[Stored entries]
══════════════════════════════
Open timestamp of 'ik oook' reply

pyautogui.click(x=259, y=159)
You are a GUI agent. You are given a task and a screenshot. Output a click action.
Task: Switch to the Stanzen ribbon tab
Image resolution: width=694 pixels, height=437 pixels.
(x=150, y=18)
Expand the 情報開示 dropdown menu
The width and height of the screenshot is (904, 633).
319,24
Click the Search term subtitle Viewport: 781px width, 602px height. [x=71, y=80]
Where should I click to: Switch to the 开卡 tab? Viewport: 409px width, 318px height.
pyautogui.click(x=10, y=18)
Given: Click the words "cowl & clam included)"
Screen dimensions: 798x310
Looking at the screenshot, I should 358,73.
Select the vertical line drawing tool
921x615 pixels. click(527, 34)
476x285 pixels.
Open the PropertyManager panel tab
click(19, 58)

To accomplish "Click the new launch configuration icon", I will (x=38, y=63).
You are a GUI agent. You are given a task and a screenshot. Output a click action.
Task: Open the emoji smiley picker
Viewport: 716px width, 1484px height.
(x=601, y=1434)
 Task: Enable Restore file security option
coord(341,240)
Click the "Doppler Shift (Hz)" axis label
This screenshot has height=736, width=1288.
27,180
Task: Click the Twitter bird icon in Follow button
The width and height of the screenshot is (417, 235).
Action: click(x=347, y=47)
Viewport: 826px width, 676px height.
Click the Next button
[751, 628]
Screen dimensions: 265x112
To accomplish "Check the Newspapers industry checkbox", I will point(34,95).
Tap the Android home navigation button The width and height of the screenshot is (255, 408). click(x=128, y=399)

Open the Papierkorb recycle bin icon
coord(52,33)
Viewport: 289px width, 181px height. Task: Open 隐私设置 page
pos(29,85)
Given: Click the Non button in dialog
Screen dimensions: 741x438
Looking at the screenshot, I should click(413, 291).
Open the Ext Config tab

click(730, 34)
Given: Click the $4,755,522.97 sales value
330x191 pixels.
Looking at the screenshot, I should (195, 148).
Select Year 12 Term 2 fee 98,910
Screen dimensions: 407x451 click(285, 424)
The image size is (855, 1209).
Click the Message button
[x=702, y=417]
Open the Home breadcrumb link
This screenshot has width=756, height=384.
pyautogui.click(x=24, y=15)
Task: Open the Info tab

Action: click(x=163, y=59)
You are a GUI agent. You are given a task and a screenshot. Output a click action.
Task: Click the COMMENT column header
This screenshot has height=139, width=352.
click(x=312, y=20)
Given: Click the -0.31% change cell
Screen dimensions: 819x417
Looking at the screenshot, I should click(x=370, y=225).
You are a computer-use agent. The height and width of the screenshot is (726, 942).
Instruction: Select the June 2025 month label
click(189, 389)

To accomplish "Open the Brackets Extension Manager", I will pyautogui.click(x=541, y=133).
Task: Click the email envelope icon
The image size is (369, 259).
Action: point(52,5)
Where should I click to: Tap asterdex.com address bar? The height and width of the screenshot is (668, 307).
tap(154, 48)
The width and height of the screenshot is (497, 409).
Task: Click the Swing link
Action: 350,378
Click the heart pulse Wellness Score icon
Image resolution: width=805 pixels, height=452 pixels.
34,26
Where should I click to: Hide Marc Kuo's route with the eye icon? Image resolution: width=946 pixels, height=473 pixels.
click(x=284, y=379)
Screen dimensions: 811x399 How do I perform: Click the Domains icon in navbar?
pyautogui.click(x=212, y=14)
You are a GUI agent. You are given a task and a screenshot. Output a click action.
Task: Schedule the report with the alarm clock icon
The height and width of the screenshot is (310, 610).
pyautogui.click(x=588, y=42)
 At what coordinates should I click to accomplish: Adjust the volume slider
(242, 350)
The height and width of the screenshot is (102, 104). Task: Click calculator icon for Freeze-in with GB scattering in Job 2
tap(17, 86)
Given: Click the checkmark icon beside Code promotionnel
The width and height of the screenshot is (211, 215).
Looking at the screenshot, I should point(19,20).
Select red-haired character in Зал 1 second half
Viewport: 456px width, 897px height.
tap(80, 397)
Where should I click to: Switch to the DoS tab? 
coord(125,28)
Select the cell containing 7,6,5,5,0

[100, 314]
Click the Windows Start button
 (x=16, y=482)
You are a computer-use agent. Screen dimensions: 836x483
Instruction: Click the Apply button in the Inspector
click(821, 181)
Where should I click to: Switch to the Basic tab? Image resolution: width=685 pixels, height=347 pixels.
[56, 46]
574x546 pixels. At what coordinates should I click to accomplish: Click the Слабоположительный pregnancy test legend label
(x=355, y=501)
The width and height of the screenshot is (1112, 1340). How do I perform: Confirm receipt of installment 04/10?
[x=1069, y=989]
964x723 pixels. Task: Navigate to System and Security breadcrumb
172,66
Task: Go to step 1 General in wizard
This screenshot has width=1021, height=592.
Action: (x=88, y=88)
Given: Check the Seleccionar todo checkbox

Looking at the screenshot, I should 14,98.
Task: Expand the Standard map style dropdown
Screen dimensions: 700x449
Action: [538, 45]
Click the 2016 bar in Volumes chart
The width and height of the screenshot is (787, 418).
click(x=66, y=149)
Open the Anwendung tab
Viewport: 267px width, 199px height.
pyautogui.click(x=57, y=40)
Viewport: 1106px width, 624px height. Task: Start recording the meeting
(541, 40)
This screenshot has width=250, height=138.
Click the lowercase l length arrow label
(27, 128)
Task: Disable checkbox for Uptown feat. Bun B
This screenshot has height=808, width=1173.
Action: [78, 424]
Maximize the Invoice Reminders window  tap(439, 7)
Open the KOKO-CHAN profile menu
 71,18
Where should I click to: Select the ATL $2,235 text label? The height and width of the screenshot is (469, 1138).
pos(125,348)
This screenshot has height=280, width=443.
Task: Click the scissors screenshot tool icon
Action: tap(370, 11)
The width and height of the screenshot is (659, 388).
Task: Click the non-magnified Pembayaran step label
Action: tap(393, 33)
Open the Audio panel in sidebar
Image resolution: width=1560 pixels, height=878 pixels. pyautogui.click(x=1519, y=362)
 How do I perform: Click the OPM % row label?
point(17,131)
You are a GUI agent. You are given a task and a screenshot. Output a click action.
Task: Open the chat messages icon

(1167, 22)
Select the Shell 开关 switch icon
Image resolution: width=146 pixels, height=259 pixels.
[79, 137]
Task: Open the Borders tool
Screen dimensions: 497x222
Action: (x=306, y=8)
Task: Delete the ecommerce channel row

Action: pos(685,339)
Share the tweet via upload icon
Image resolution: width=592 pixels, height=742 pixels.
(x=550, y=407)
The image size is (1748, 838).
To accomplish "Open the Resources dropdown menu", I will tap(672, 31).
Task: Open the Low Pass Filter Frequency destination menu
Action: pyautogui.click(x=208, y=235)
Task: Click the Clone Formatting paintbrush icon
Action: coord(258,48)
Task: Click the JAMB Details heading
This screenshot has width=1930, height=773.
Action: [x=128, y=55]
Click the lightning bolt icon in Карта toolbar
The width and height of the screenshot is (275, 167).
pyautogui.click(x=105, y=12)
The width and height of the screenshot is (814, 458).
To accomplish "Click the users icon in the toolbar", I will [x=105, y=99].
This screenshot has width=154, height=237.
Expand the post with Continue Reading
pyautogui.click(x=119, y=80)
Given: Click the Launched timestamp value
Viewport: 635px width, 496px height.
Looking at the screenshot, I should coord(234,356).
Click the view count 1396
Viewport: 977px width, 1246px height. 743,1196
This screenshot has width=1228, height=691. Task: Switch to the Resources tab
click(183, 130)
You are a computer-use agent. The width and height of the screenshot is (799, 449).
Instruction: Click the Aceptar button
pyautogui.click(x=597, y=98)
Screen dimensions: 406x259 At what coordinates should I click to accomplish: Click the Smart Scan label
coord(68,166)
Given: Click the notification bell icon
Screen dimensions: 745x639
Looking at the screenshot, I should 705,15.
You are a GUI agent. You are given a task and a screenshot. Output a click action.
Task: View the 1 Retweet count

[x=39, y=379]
══════════════════════════════
[Your task]: Look above for the line holding "Task: Click the Twitter" and the line holding "Screen dimensions: 265x112". Retype both, and every line between them, word for word and nothing else.

[Your response]:
Task: Click the Twitter bird icon in Follow button
The width and height of the screenshot is (417, 235).
Action: click(x=347, y=47)
Viewport: 826px width, 676px height.
Click the Next button
[751, 628]
Screen dimensions: 265x112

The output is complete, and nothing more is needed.